Family time can be sitting at home playing a board game, cooking the dinner together, lounging in bed on a sunday morning chatting. How does the OP know what goes on behind closed doors??

FairyMum · 23/02/2008 12:45

Blueshoes, do you not think Tori decorated the truth a bit? What started of with parents who didn't rush to pick up their child the second they left work have now become parents who never spend time with their child.

FairyMum · 23/02/2008 12:46

Soft play is just sitting drinking coffee watching your children play in stinky places isn't it? I would rather die.

alfiesbabe · 23/02/2008 12:47

Oh god fairymum - the smell. You've brought it all back to me! Vile places!

blueshoes · 23/02/2008 12:48

I want to give 2 examples where I assumed my dcs wanted something, and when they actually were happy with the opposite:

The first is what I mentioned. I thought that once my dd started school, she would get more tired at 3. So rather than use the afterschool club (I had to initially), I hired an aupair to collect her at 3. Turns out, dd prefers the afterschool club anyway.

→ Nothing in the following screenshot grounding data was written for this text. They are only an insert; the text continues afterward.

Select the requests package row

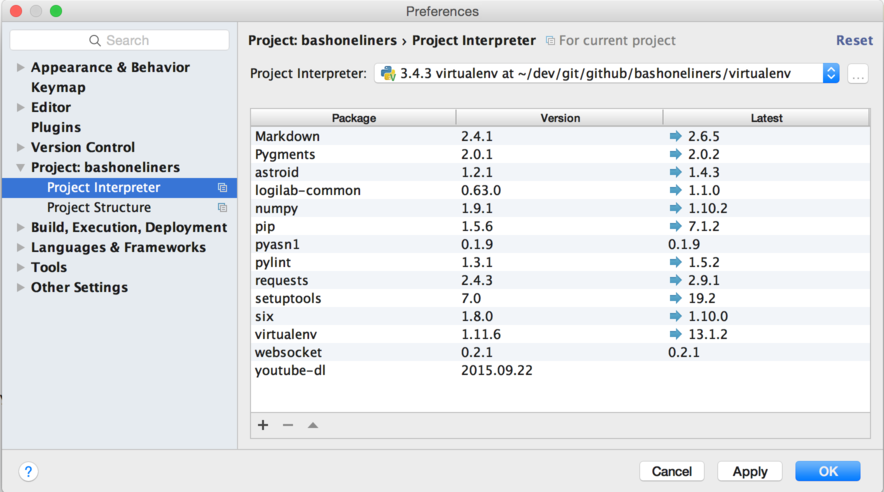click(560, 280)
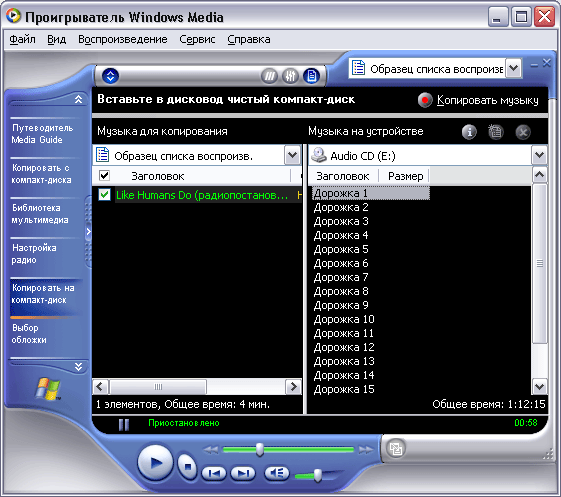This screenshot has width=561, height=497.
Task: Open the Сервис menu
Action: (197, 39)
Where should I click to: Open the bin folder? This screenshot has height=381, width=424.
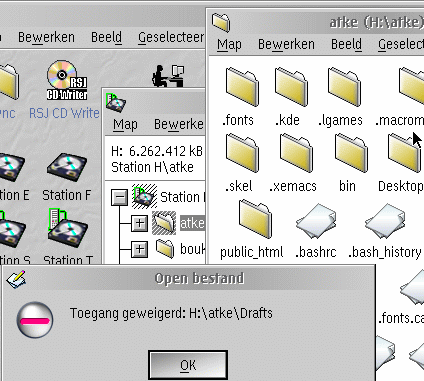click(x=351, y=153)
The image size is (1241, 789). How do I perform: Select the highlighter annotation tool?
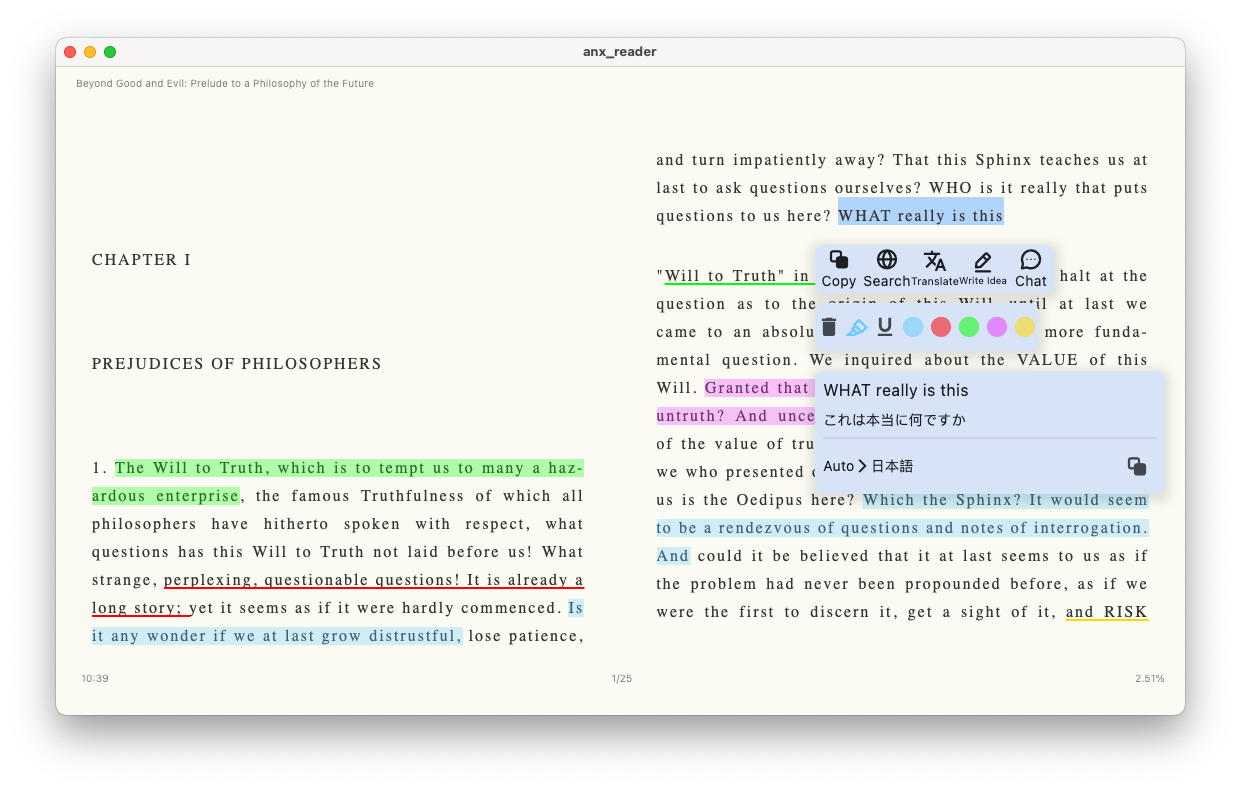point(857,326)
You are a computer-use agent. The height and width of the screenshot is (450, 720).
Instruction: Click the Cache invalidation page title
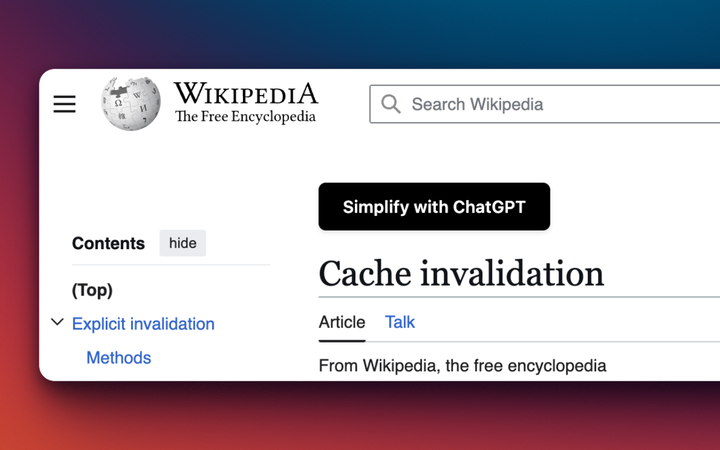point(461,273)
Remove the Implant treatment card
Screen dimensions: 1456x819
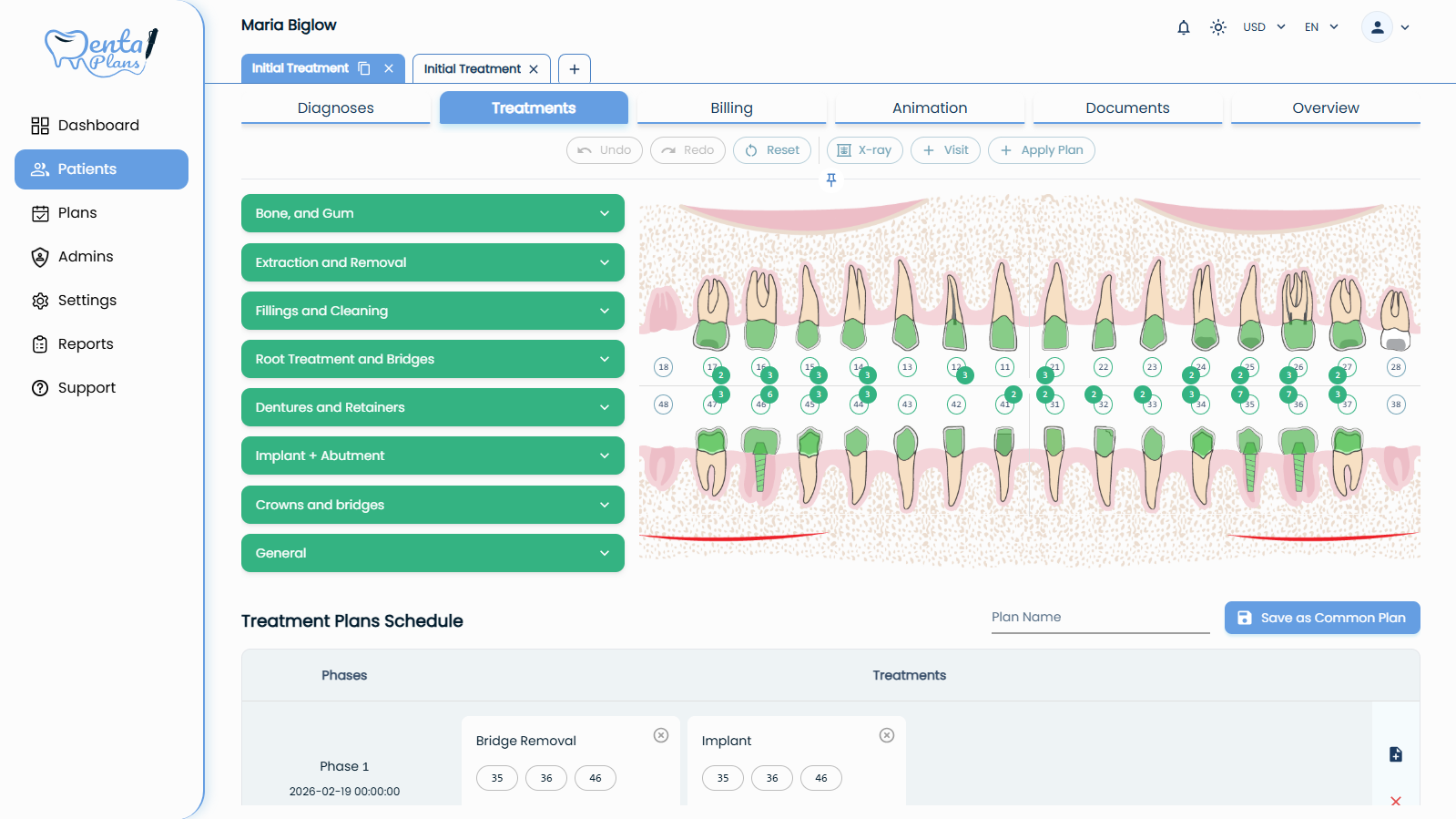tap(886, 735)
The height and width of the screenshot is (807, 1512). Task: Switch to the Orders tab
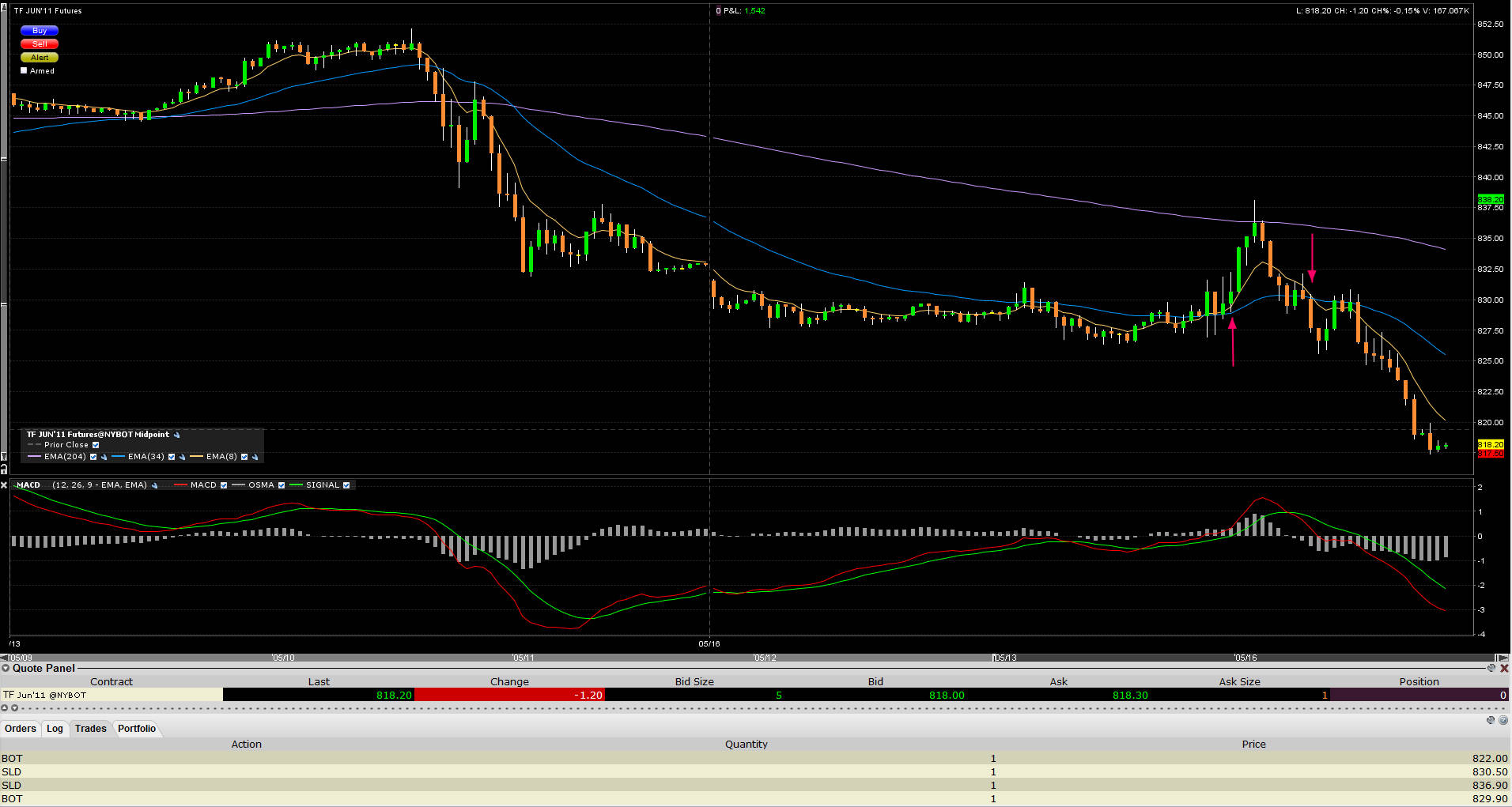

The second is when I went back to work after maternity leave and had to start using a ft nursery. I thought one year of attachment parenting/co-sleeping/bf-ing my clingy dcs would not make settling an easy thing. I fell off my chair how quickly they enjoyed it and ate/slept/behaved better and were more independent at nursery than I could have ever hoped.

So I was wrong about my dcs on those occasions. I am happy to learn from those experiences. I wonder if some parents who imagine that their children would prefer to be with them at home are some how deluding themselves just a teeny bit.

Give children more credit. They can, even when very little, enjoy a multitude of experiences with blood and unrelated carers and take different things from each person. No parent should need to feel that they are whole world to their child for that child to thrive.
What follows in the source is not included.